Working data —
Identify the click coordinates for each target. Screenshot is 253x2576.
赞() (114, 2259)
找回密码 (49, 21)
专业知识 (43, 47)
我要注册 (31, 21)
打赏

Problem to solve — Rewrite these lines as a numbered list, omitting any blank lines.

Task output —
1. Identify the click coordinates for each target. Screenshot is 253x2576.
2. 赞() (114, 2259)
3. 找回密码 (49, 21)
4. 专业知识 (43, 47)
5. 我要注册 (31, 21)
6. 打赏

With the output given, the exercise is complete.